Schools borrow what’s known as a “tax anticipation note,” or TAN, to pay for operating costs during the first few months of the school year. Like almost every other type of loan, TANs cost districts — and therefore the taxpayers — money on interest. And that’s a big deal in the current economic climate: In a Jan. 12 announcement, New York State Comptroller Tom DiNapoli said inflation stands at about 8 percent for those entities, like schools, with a fiscal year ending June 30, 2024. This time last year, Mr. DiNapoli’s charts show, that was 4.7 percent, and 1.3 percent the year before that.
“The interest rates have gone through the roof and are continuing to increase,” Jennifer Buscemi, business administrator for the Sag Harbor School District, told the Sag school board on Monday.
This year, Sag Harbor is looking at spending more than $195,500 on interest on the $9 million tax anticipation note that it borrowed to pay for teacher salaries, classroom supplies, utilities, and just about every other type of budget line from October through May. By way of comparison, a far more favorable interest rate on the same amount meant TAN interest cost Sag Harbor $11,921 last year.
In the East Hampton School District, Sam Schneider, assistant superintendent for business, addressed the same dilemma during a Jan. 17 school board meeting. One cause, he said, is that schools run on a fiscal year from July 1 through June 30, whereas town governments, which receive property tax payments, follow calendar years.
That means for about half the school year, “we have no money coming in, but we still have money going out,” Mr. Schneider said. “People want to be paid, vendors want to be paid, health insurance wants to be paid.” TANs “bridge the gap” during those months.
East Hampton and Sag Harbor share a common benefit: They both have excellent credit ratings with Moody’s Investors Service, which means they can borrow large sums of money at more favorable rates than school districts with lower ratings. East Hampton’s rating is Aaa, the best category, and Sag Harbor’s is Aa1, just one little notch below the top.
“There are very few school districts that have that,” Mr. Schneider told the East Hampton School Board last week.

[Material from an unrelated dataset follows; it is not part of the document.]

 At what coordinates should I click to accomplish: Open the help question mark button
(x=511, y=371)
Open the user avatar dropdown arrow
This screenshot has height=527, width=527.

“Our credit rating saved us” close to $100,000 on interest, Ms. Buscemi told the Sag Harbor board on Monday. Sag Harbor’s current TAN has a 3.52-percent interest rate; last year’s rate was approximately .18 percent. “Some districts have to pay just under 4 or 5 percent for the same amount of money,” she said.

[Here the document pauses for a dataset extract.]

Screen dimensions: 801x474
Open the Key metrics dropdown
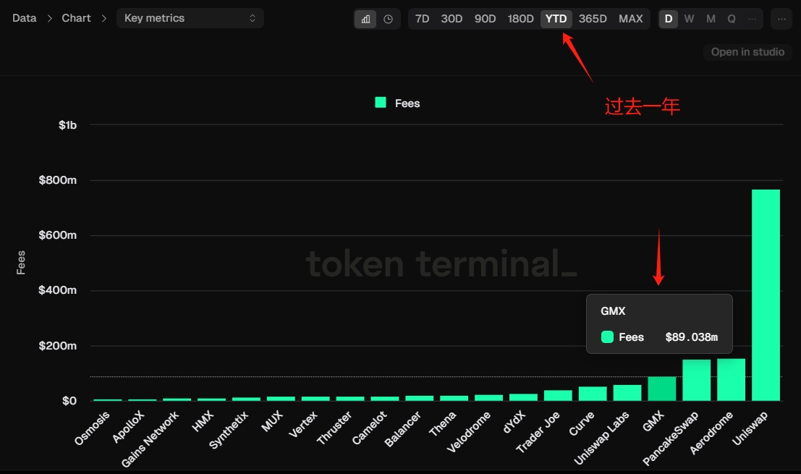click(190, 18)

Mr. Schneider told the East Hampton School Board that the district saved money this year by splitting its $16 million TAN into two pieces, paying a total of about $409,000 in interest with a rate of 2.73 percent. Last year, the rate was 1.5 percent, the TAN was for $15 million, and the district paid $161,250 in interest.
East Hampton and Sag Harbor are also facing sharply rising health insurance costs, particularly for the family plans for active employees.
Most, if not all, public school districts take part in the New York State Health Insurance Plan for public entities, called NYSHIP for short. A family plan through NYSHIP costs more than $38,000 this year, with part of that paid by the districts’ employees. According to Mr. Schneider, over the last 24 years, the price of family health coverage has risen nearly 500 percent. Unless health insurance costs start to go down, he said, in another 24 years, a family plan will cost around $190,000.
Beyond the sheer cost, health insurance presents another challenge — the rates are set in December for the following year, meaning that the fiscal-year issue comes into play again and budgets are based on conservative but educated estimates. “I know exactly what it’s going to cost us from July until December. The question mark is what it’s going to cost us from January to the following June,” Mr. Schneider said.
In her presentation Monday, Ms. Buscemi projected that total health insurance costs will rise for Sag Harbor by $765,724 next year, up to $6.5 million. The district is budgeting $12.58 million for all categories of employee benefits, which also include Social Security payments, disability insurance, workers compensation, and compensated absences, among others.
In his presentation last week, Mr. Schneider said East Hampton is budgeting $12.22 million for health insurance, an increase of about $1.7 million.
Most districts are grappling with issues like these as budget season gets underway. School boards must formalize their 2023-24 spending plans by mid-April for a May 16 vote. Leading up to that, East Hampton has budget workshops planned during most of its regular meetings coming up, including on Feb. 7, March 7, March 21, and April 4. Sag Harbor’s budget workshops will take place on Feb. 6, March 6, March 20, and April 3.